**PASSAGE GIVEN**:
>>

Regarding performance, excel formulas are often very fast.

Read the help file on VLOOKUP and ask further questions here.

Late edit (from Mark Baker's answer): There is now a python solution for xlsx. Openpyxl was created this year by Eric Gazoni to read and write Excel's xlsx format.

Steven Rumbalski
After talking to one of my colleagues, I'll definitely be doing this in excel and will likely use a lot of your answer. That said, for future reference, can you inform me what I *can* use to access .xlsx files? If there's nothing in python, I wouldn't mind getting some practice in other languages. Unfortunately, it seems like excel-2007 is the standard here (along with the .xlsx format) so it seems like I'll be working with it more than I'd like.
jlv
If your files are less than 65536 rows, the easiest work around is if you have Excel, save the file as "Excel 97-2003 Workbook (*.xls)". Then xlrd will work great. If it's longer than 65536 rows, you're still ok as long as it's a simple table (no formulas, data on just one tab). In that case you could save as CSV file and use Python csv module. If neither of those work, you may need to parse the file directly, xlsx is a zipped xml file. Python has tools to deal with zipped files and with xml files, but you will have to search for documentation on how Excel's xml format.
Steven Rumbalski
@ jlv Since you will "likely use a lot" of my answer, could you accept it? (Not sure how to do that as I have not asked a question here.)
Steven Rumbalski
More info on xlrd and xlsx: On July 15, 2010 John Machin (author or xlrd) wrote "Support for reading basic data (open_workbook(..., formatting_info=False)) from Excel 2007 .xlsx and .xlsm files is in alpha test at the moment."

<<

**SUPPLIED DATA**:

>>

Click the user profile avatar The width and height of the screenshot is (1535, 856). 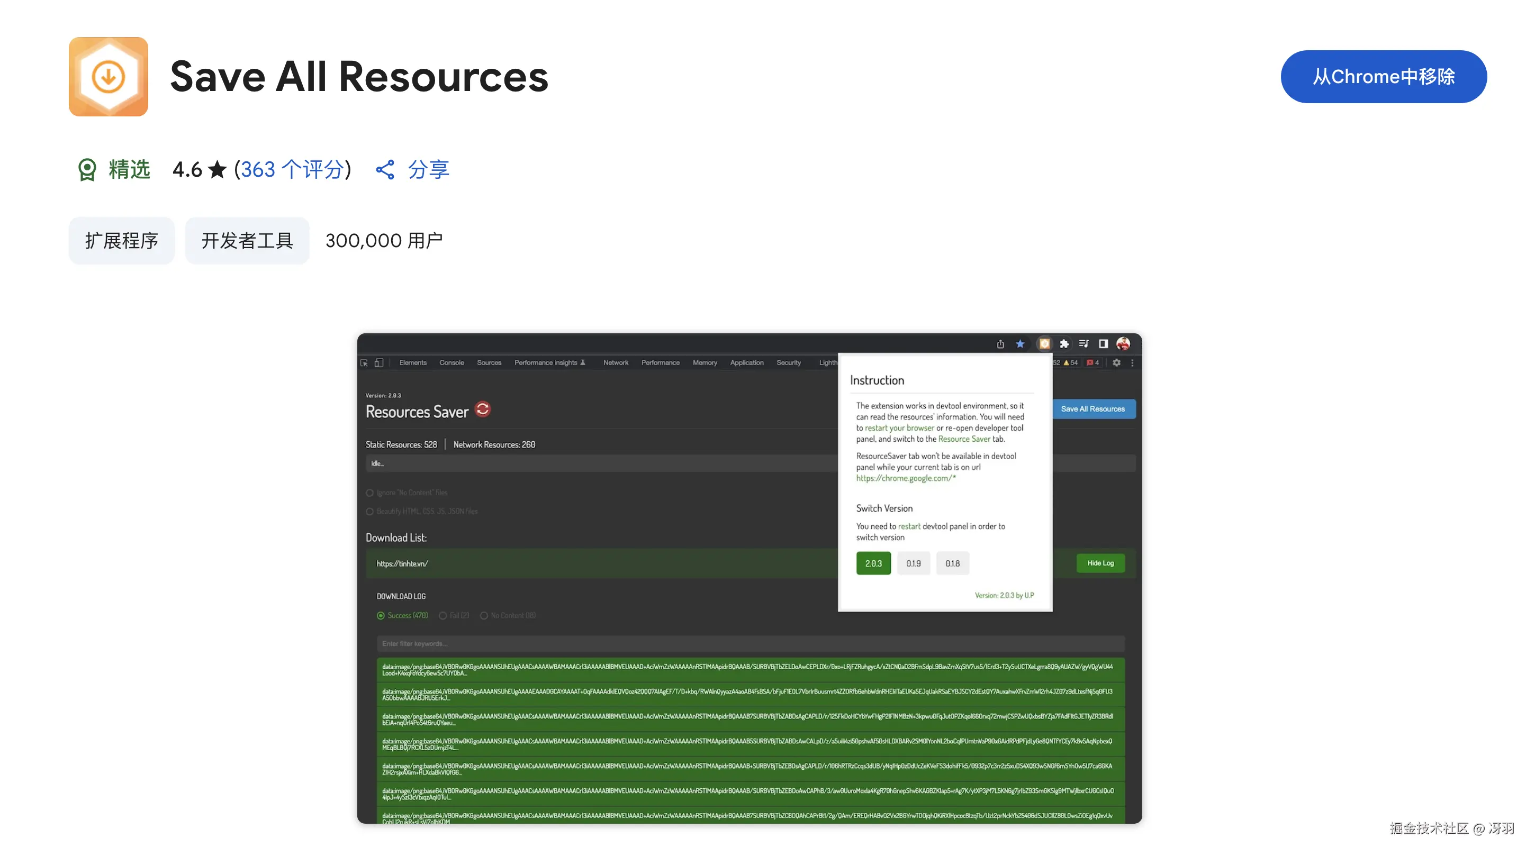[x=1123, y=344]
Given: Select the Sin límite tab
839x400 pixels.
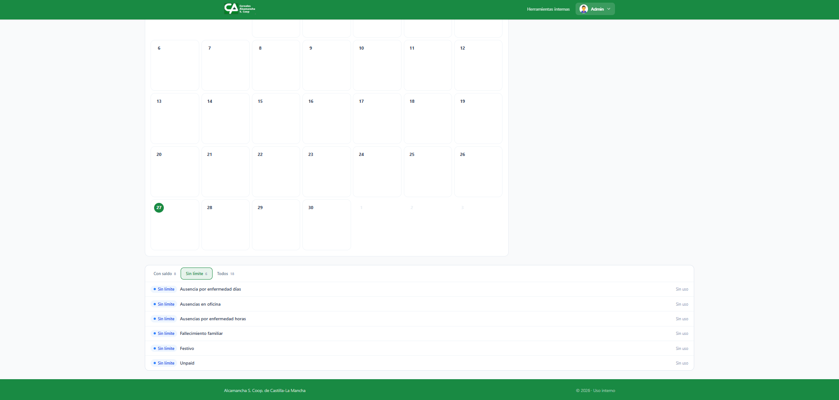Looking at the screenshot, I should pyautogui.click(x=196, y=274).
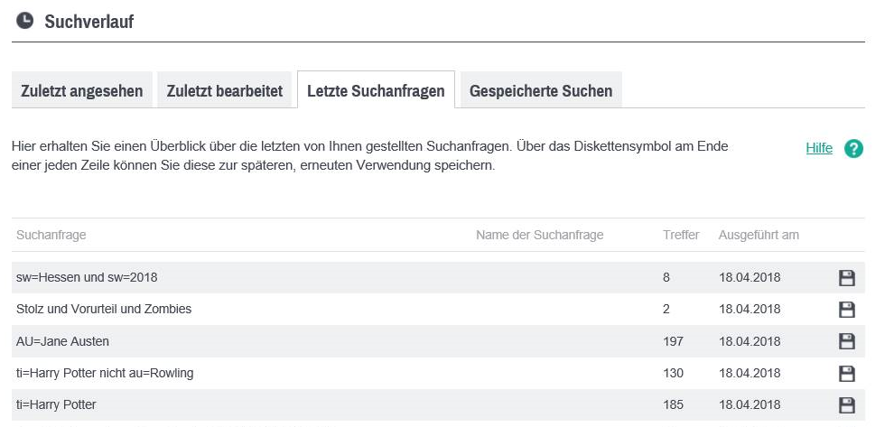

<<

**GOAL OF THE EXERCISE**: Resume the forum thread about reading Excel .xlsx files with Python, picking up directly after its final sentence.

**EXPECTED ANSWER**:
Steven Rumbalski
Wow, incredibly informative! I was intending on naming you the answerer when I got back but now I wish I could hand you an award for "informative posts" or something of the like. I should have realized that I could just convert it to a format that I *can* work in, but thanks for the reminder =)
jlv
+1  A: 

I only heard about this project this morning, so I've not had an opportunity to look at it, and have no idea what it's like; but take a look at Eric' Gazoni's openpyxl project. The code can be found on bitbucket. The driving force behind this was the ability to read/write xlsx files from Python.

Mark Baker
Will be looking into that for future reference. Thanks!
jlv
As a port of my PHP code, I'll be keeping an eye on it as well :)
Mark Baker
Wow, that's a new one. Looks really good.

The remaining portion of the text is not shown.